Our Houston garden is very different. Much smaller, for one, and much
younger of course. When we started shopping around for a home in the Houston area's many
'master-planned communities', we quickly realized that everything is bigger in
Texas – except for lot sizes. Many homes we considered had views of a
privacy fence six feet from the walls both left and right, and a backyard just
big enough for a patio and some shrubs. Since we knew we'd be looking for
an opportunity to build a new garden, we selected our lot accordingly: our
cul-de-sac home has a narrow front yard, but more space in the back and on the
left side than is typical in our section. That gives us some room to play with;
the backyard is steadily losing
lawn area to flower borders, and a waterfall pond
sits smack in the middle of the space, providing the sound of cascading water,
views of fish, dragons and damsels, and a (mostly illusionary) sense of cool
in the heat of the Houston summer. The backyard is fully enclosed in
6-foot cedar slat fences; somehow, we got the 'ugly side' all the way around,
which suits us fine – they're better for mounting trellises on! That
provides a very well-defined canvas, compared to our previous experience in
Pennsylvania, where backyard lawns flowed seemlessly from one lot to the other
until one or both neighbors decided to put up hedges or fences. The front yard
is small and the homeowners' association places heavy restrictions on what can
be planted there, so it won't be the focus of our gardening efforts, although
it does need some sprucing up – the landscaping package installed
(without any input from us) by our builder is quite uninspiring. So there's
lots to do, and plenty of opportunity to experiment in our new climate and
environment.
What plants?
I haven't tried to keep track of the number of different plants we've grown
over the years, but it has to be over a couple thousand. Every year, new ones join the fold,
from various seed trades and exchanges, mail-order, and local nursery purchases.

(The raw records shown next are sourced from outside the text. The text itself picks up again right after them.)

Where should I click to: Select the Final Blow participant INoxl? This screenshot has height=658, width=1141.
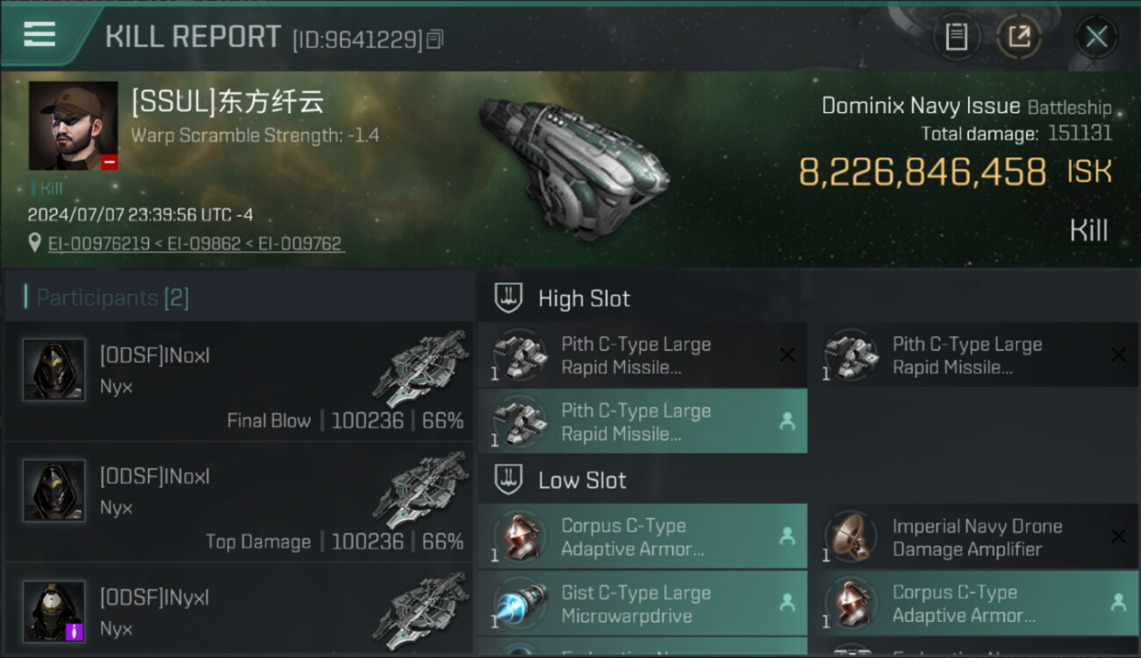(x=239, y=381)
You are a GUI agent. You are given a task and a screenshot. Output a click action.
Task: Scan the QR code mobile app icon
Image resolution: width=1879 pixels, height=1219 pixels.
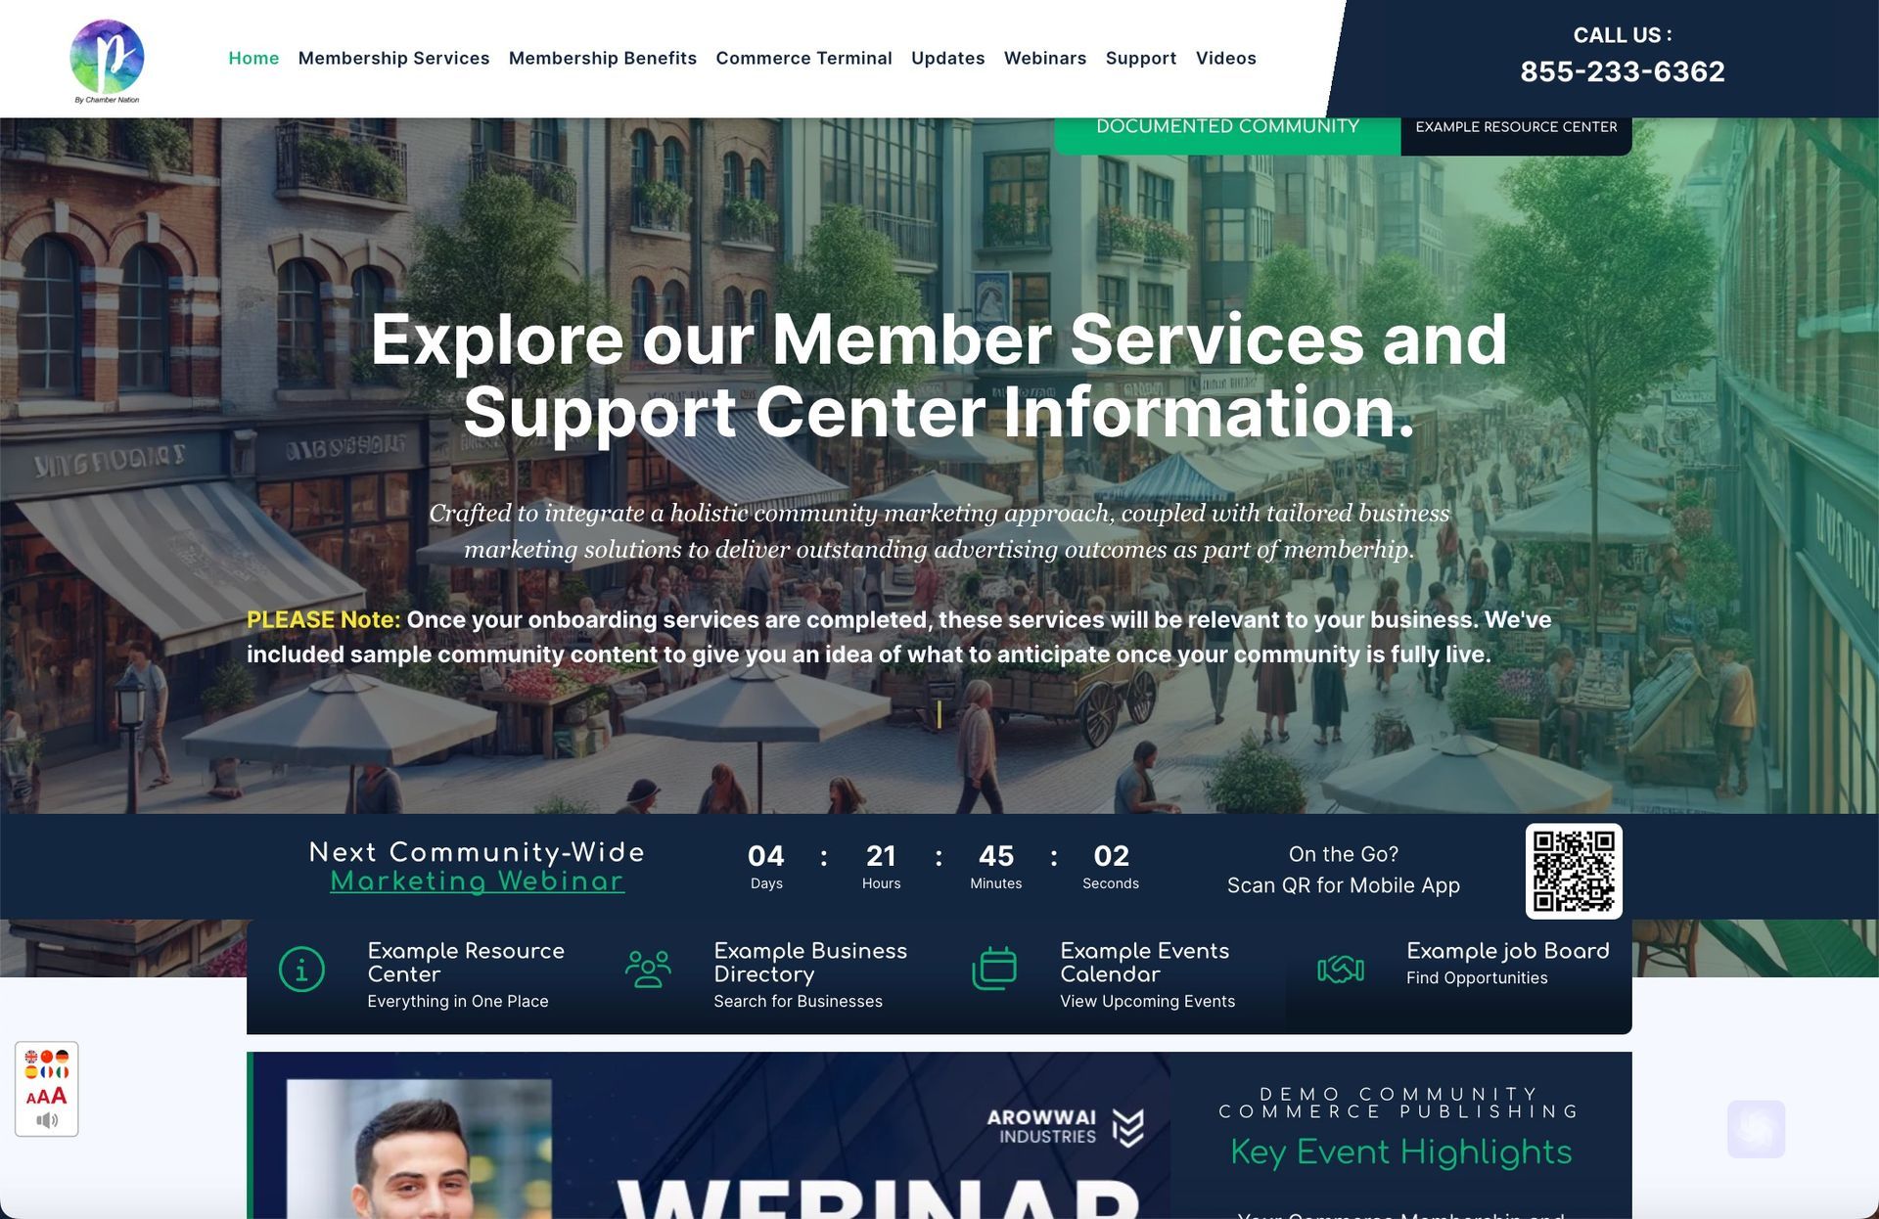[1574, 871]
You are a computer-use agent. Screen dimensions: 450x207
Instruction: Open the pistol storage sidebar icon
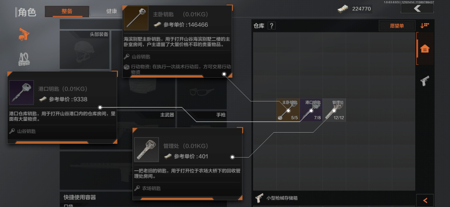425,81
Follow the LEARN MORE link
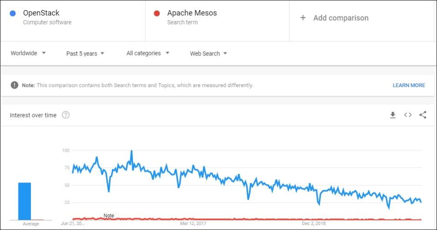Image resolution: width=437 pixels, height=230 pixels. tap(409, 85)
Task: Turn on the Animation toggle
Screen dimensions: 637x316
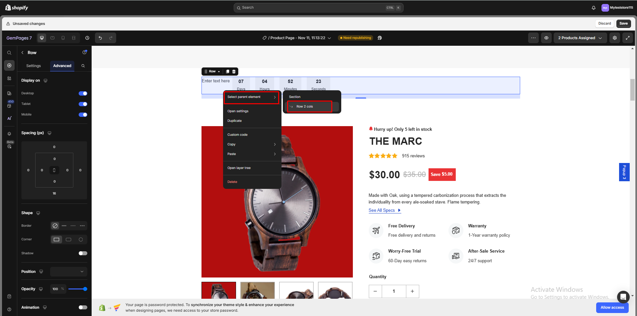Action: tap(83, 307)
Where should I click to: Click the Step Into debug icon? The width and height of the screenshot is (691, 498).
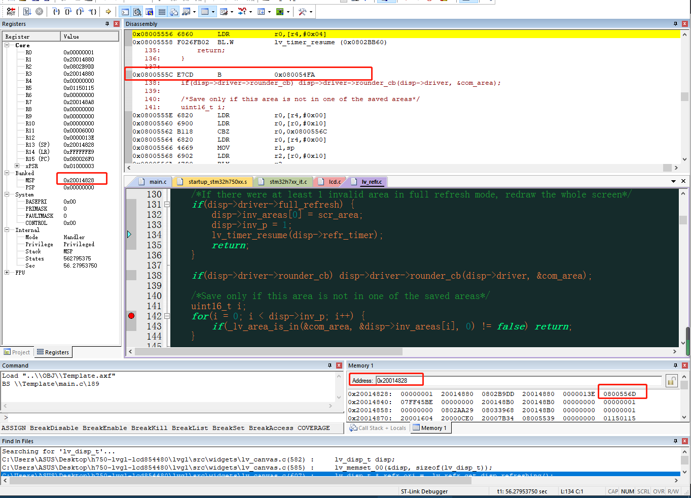pyautogui.click(x=56, y=11)
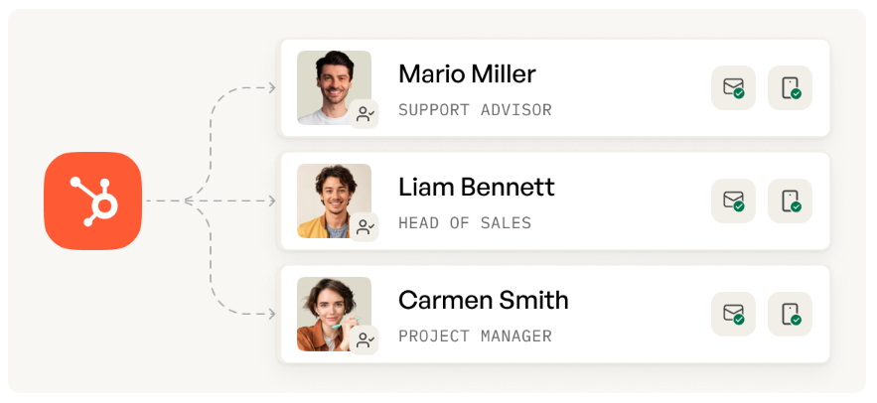Click the arrowhead pointing to Liam's card
This screenshot has width=877, height=403.
(x=270, y=201)
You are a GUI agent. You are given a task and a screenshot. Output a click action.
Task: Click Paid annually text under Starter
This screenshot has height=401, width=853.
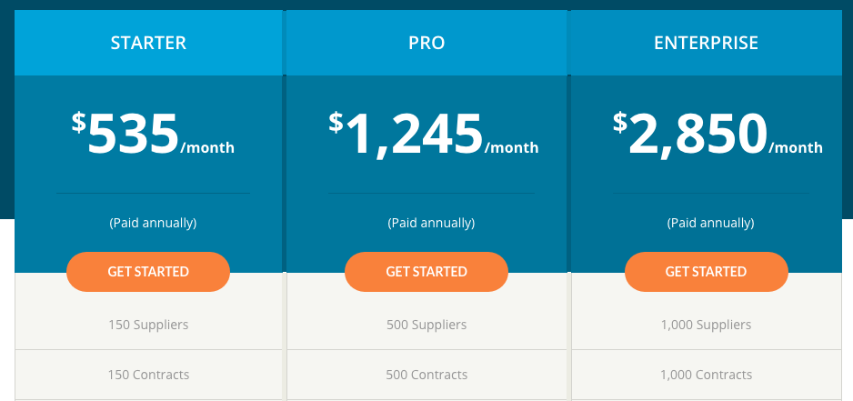(x=153, y=223)
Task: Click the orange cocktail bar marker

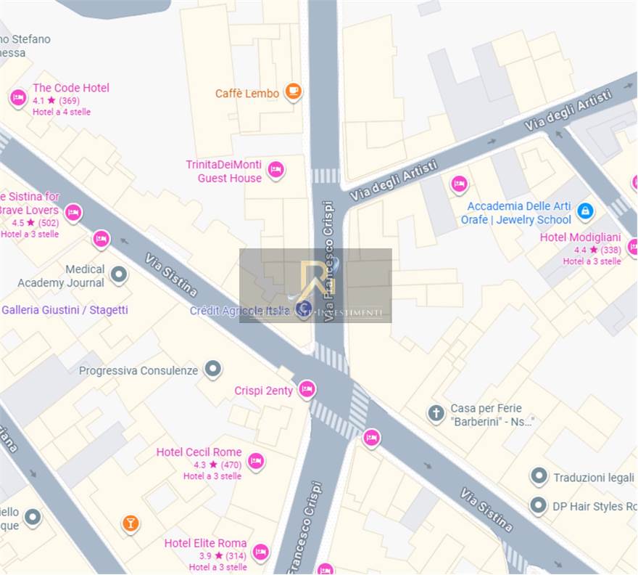Action: tap(131, 524)
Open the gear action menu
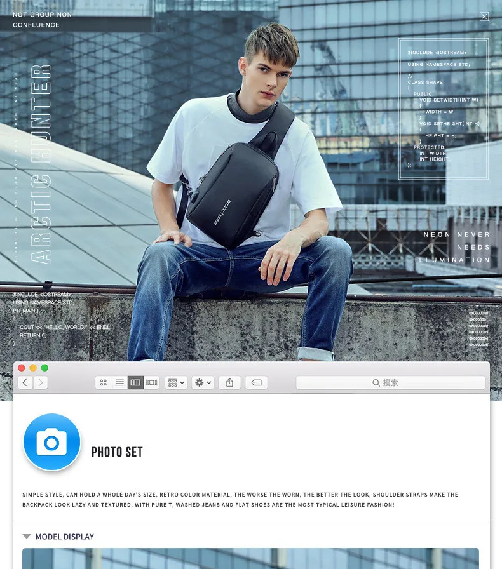This screenshot has height=569, width=502. tap(203, 382)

For a good number of plants, I've collected some general information and
added my comments, and in many cases photographs from our garden. Access
these plant portraits from:
Because these pages have different purposes, the plants described don't
completely overlap. Look around, and see what you can find!
I even have a page dedicated to our weeds!
The plant portraits below are the ones most recently added or
updated
Other garden essentials
When I think of the garden, I mostly consider the plants and the
hardscaping. But this business of presenting my garden to the web wide world
has given me a new appreciation for some of the other things, living and
inanimate, that complete our garden. First, there are the many animals scurrying,
buzzing, creeping, and fluttering around. I hadn't an inkling of the sheer
variety of flies that populate the premises - let alone bugs, bees, wasps, and
caterpillars. To celebrate their colorful diversity, I put up a series of
wildlife pages filled with pictures taken in our garden.
You can also take a peek at the most recently added critter photos.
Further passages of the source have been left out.